I have elsewhere summarised the 4 basic positions toward the doctrine of penal substitution and I think it is worthwhile repeating them here:
4 Basic positions on penal substition
First, there are those who deny PSA. There are two basic groups of people who fall under this category: those who reject the idea that PSA is affirmed in the New Testament, and those who believe it is taught but have decided to reject that part of the Bible. There are of course further subgroups, those who have issue with concept of substitution and those who only discredit the adjective penal.
Second, those who accept the Bible’s teaching on PSA, believing it is necessary but dismissing the notion that it is central.
Third, those who accept the Bible’s teaching on PSA and who believe it is central, but who believe that other aspects of the atonement have been downplayed and need to rediscovered and given proper emphasis. To explore other dimensions of the atonement at length is not too deny PSA, but it is restoring the beauty of these facets that are sometimes hidden. Of course, there is also more to the ministry of Christ than the atonement: there is his pre-incarnate work, his incarnation, life, resurrection, ascension, reign, intercession, return and Kingly judgement.

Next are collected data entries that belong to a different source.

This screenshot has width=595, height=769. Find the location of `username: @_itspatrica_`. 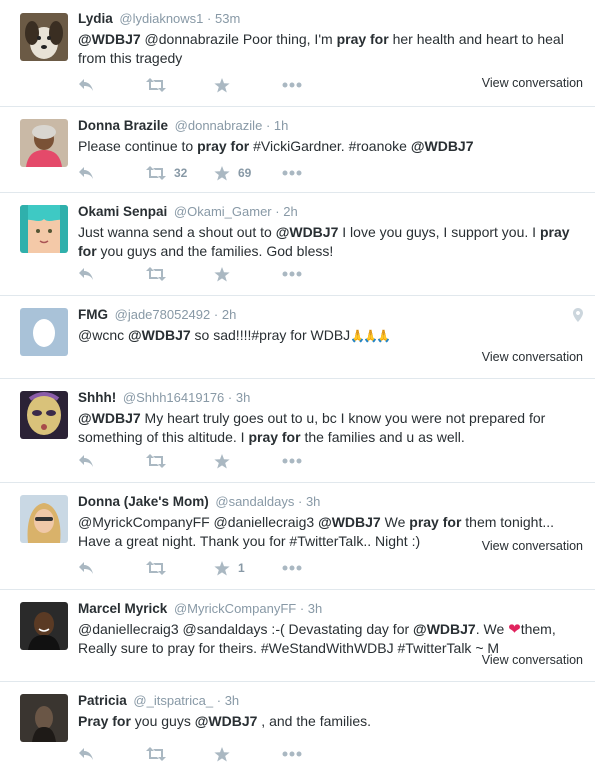

username: @_itspatrica_ is located at coordinates (173, 700).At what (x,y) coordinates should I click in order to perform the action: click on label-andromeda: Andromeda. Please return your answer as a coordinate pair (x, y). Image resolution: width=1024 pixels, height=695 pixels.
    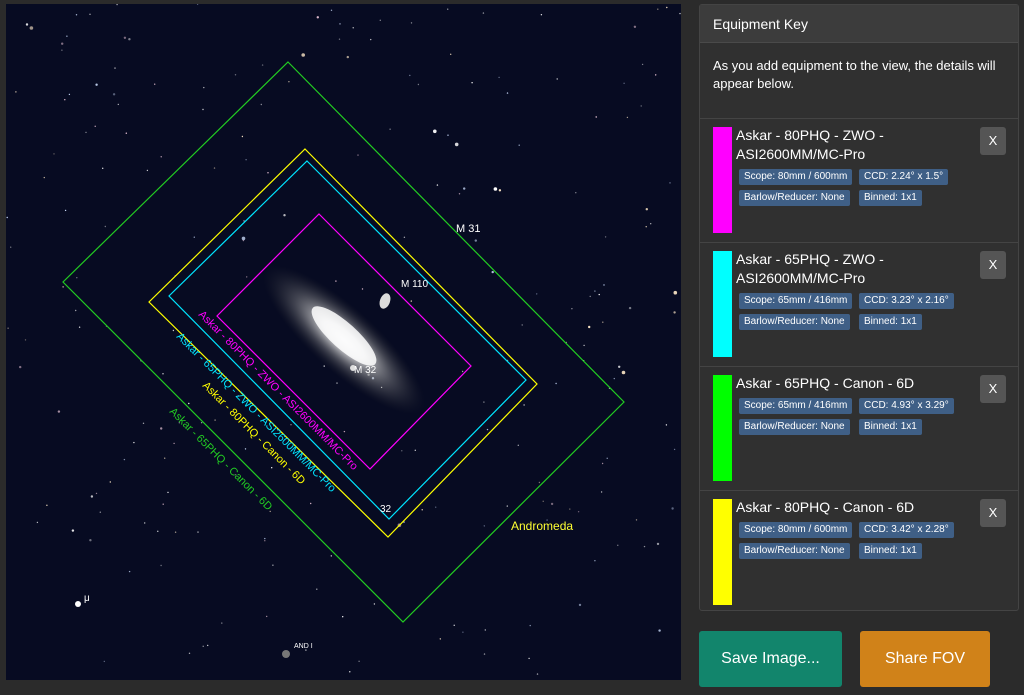
    Looking at the image, I should click on (542, 526). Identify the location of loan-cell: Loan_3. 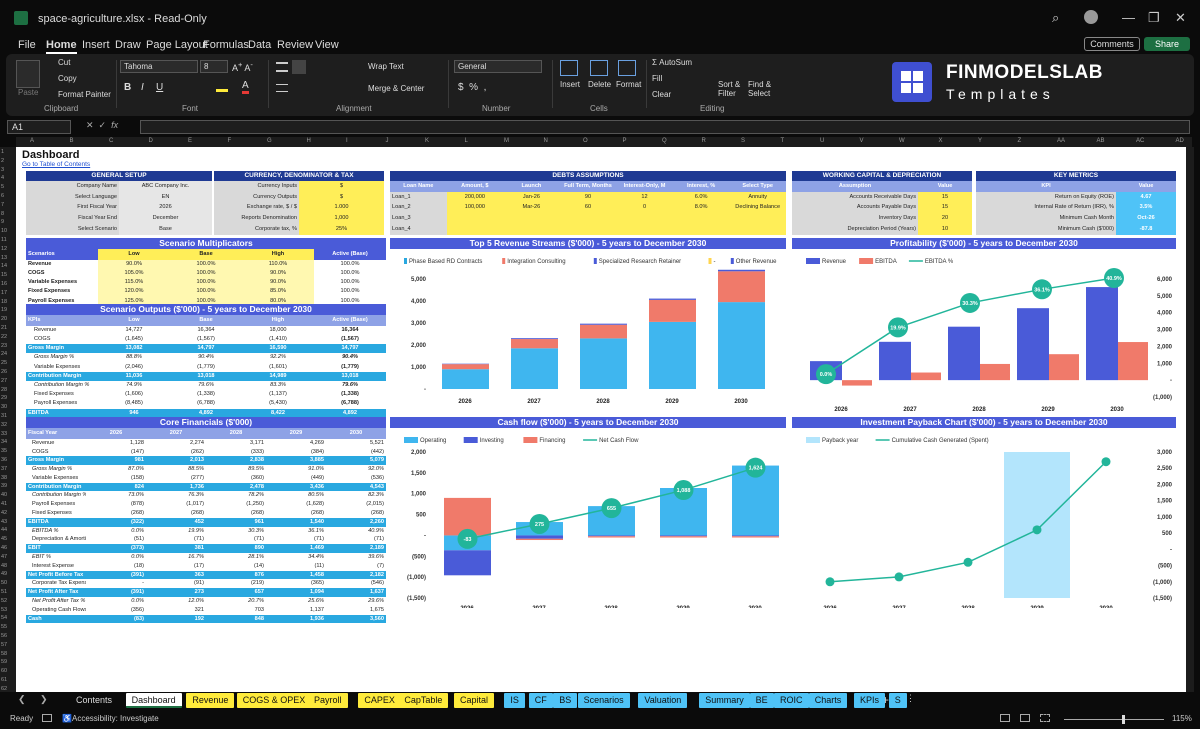
(418, 218).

Fourth, those who accept the Bible’s teaching on PSA but downplay other aspects of the atonement.
It is difficult to see how the first position is tenable within Christian orthodoxy, for PSA is intricately tied to too many Christian doctrines. Rejecting PSA is often preceded by a changed doctrine of God. It is worth noting that those who deny penal substitution in one hand are often redefining sin on the other hand. Scott is not the only Australian Baptist who throws mud at PSA while arguing for godly sexual relationships outside of heterosexual marriage. Perhaps we should not be surprised though, that those who don’t believe what God says about sin also don’t accept God’s answer to sin.
The second position is problematic because the Bible does view PSA as critical and foundational. There are many Gospel presentations found in Scripture that do not explicitly speak of either substitution or penal, but of course no Gospel outline ever says everything. And yet, there is a clear weightedness given to substitutionary nature of Jesus’ death which appeases the righteous wrath of a righteous God.
The fourth position is understandable when ministering in a context where PSA is being attacked, however in defending the truth of one doctrine we must be careful not to neglect other important biblical notions of the cross.
The fourth position can end up becoming a reduced gospel. If we only ever preach on the penal aspect of the cross, we will be missing out on the full wonder of the atonement, and we will also be guilty of executing Scripture poorly. If we never speak about PSA then we are guilty of misrepresenting God’s message, and if we neglect those other facets then we are starving our churches and cutting bridges with people where we should be building them. As I mentioned before, if this Higgins’ point then he has something worth saying, but if that is so, why not say it?
My question to Scott Higgins is, in which of these 4 positions do you fit? Do you believe Jesus death on the cross includes propitiation?
Aspects of the Gospel may not be popular in Australia right now but that is no reason to minimise them, or worse, to deny them. I’m not saying it’s easy. Then again, did Jesus ever say that evangelism would be easy? What Australian Christians need is to take even greater care to understand the Gospel as revealed in Scripture and to explain with clarity and earnestness this good news of God to our neighbours. It is the failure of Churches to do this, and a lack of imagination to trust God’s Gospel that will make Churches ineffective and irrelevant to Australia in 2018.